Passports and visas for foreign nationals
- Have passports and visas reviewed by recruiter, copied, and reviewed by an official with the United States Immigration and Naturalization Service (INS).
- Verify through the I-9 process that every job applicant is authorized to work in the USA (whether they are a citizen of the USA or otherwise properly in this country).
Internal Security includes but is not limited to:
Bomb threat/fire/explosion/chemical threat procedures
- Obtain the FBI Bomb Threat information card or similar document.
- Document and incorporate formal and written procedures.
Evacuation plans/emergency preparedness/incident command (inside company/outside company)
- Prepare a pre-plan and involve all outside agencies in regular drills.
- Review/practice annually.
- Review the site location and neighboring businesses to assess the possibility of your involvement should you or your neighbors have an incident.
Access control for restricted/secure areas
- Limit the number of employees having access to restricted/secure areas.
- Limit the number of employees with access to company trade secrets/assets.
- Appropriately secure personal valuables.
- Money should be kept in secure containers.

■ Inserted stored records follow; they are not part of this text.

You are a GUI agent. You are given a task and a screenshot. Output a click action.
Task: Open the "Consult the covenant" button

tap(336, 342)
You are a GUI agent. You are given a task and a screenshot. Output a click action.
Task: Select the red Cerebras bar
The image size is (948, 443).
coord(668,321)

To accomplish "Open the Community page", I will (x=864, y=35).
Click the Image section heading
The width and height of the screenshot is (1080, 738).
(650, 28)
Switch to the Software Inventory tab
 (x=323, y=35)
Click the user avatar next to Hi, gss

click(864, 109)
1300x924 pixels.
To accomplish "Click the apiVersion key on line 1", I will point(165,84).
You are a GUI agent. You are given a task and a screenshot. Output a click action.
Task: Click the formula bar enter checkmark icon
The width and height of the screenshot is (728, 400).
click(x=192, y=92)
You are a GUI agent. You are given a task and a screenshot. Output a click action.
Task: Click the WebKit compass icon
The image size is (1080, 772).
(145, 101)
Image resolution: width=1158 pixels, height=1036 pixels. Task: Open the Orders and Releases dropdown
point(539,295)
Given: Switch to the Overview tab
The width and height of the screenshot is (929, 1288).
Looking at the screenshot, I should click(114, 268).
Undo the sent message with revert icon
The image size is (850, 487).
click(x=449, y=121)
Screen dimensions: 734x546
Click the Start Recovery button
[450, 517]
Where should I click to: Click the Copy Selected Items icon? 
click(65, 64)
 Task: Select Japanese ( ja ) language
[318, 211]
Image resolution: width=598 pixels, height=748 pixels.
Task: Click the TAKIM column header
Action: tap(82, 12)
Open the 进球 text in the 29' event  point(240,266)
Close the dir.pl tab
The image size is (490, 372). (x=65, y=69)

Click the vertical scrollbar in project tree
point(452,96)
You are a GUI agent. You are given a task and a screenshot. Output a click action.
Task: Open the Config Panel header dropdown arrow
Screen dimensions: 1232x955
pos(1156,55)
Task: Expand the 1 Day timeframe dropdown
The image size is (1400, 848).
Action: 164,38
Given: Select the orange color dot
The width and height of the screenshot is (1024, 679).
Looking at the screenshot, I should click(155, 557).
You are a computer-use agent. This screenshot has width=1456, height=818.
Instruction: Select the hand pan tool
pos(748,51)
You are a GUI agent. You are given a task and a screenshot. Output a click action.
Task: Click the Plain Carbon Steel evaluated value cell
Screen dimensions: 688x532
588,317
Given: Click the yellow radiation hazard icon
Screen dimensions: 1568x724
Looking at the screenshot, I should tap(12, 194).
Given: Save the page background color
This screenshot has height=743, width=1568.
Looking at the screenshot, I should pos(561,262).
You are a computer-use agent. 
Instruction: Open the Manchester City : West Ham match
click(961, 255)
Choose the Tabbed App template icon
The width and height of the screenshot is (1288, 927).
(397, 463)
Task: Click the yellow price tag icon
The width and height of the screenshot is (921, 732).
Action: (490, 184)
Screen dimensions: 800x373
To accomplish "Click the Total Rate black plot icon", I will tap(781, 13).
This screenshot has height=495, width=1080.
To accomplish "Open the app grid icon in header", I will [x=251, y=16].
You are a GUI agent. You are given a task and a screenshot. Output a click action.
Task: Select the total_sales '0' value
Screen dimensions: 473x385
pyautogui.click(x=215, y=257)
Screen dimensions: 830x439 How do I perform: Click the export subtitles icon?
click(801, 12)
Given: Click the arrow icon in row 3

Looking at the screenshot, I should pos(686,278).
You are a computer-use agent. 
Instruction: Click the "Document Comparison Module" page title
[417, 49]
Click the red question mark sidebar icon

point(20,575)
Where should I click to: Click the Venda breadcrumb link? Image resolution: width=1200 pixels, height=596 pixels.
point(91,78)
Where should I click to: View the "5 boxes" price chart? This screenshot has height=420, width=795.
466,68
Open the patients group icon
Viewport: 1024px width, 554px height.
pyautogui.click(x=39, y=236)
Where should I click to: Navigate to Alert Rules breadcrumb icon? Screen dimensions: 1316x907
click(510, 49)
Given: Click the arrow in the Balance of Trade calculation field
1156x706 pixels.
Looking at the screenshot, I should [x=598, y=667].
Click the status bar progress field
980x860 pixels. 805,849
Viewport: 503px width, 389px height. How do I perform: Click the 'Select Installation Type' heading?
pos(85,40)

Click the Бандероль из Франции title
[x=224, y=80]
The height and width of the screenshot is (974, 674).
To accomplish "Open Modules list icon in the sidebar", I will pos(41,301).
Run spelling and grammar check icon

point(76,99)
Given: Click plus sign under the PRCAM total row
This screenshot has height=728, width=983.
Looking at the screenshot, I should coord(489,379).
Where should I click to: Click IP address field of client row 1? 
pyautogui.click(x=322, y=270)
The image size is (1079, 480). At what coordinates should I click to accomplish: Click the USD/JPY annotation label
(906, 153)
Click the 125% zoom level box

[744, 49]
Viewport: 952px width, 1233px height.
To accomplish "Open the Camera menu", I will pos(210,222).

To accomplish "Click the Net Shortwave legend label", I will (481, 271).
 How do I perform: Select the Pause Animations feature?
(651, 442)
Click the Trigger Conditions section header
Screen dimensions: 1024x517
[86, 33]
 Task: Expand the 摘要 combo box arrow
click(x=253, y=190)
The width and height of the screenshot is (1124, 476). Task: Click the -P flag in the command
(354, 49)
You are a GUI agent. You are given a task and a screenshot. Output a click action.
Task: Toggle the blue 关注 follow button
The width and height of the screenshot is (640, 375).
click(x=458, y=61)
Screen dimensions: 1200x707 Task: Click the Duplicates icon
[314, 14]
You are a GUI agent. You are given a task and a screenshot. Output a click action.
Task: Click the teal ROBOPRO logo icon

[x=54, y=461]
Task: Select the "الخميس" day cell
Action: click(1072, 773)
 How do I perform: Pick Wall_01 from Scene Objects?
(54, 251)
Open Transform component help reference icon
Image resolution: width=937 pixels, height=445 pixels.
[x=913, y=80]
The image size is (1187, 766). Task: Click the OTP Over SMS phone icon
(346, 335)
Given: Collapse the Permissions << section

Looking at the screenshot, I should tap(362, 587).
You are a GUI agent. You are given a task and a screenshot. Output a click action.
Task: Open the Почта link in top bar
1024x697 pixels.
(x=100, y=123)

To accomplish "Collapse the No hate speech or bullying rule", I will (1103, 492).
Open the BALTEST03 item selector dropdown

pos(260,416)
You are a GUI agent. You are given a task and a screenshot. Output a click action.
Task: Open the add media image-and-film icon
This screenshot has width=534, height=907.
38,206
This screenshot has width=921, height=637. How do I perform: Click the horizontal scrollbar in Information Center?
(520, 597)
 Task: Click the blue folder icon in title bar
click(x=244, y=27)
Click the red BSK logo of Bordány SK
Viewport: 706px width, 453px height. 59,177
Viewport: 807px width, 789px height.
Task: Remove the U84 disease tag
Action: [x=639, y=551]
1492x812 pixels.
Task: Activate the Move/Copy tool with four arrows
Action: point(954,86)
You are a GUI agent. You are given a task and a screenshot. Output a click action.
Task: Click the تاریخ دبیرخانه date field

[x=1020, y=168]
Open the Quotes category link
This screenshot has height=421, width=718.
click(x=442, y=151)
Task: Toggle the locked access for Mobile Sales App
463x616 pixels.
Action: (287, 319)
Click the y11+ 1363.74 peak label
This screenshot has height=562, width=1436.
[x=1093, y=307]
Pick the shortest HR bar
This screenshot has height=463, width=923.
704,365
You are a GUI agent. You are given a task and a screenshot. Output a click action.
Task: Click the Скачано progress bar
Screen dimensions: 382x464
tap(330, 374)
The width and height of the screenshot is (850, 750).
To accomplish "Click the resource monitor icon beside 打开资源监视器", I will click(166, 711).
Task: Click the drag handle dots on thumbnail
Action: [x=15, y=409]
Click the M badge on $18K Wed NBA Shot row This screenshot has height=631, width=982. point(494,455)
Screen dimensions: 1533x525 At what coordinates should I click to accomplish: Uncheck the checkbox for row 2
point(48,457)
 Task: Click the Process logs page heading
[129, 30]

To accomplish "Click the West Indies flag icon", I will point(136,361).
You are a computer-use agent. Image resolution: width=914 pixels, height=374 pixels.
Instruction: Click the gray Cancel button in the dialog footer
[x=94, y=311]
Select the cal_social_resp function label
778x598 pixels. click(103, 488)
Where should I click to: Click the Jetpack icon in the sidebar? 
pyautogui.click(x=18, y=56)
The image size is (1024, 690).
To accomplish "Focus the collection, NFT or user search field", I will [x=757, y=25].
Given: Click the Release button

- Limit access to payroll/revenue.
Outside agency liaison (know who to call)
- Identify telephone numbers and names of appropriate officials and ensure that this list is updated on a regular basis.
- Develop a strong relationship with local law enforcement. (Keep them well informed about terminations, etc. Encourage and invite officers to your facility. Invite them to employee functions. Give them a tour of your operation so that they will have an understanding and appreciation of the layout.)
Equipment and material passes
- Maintain control on the issuance and return of such passes.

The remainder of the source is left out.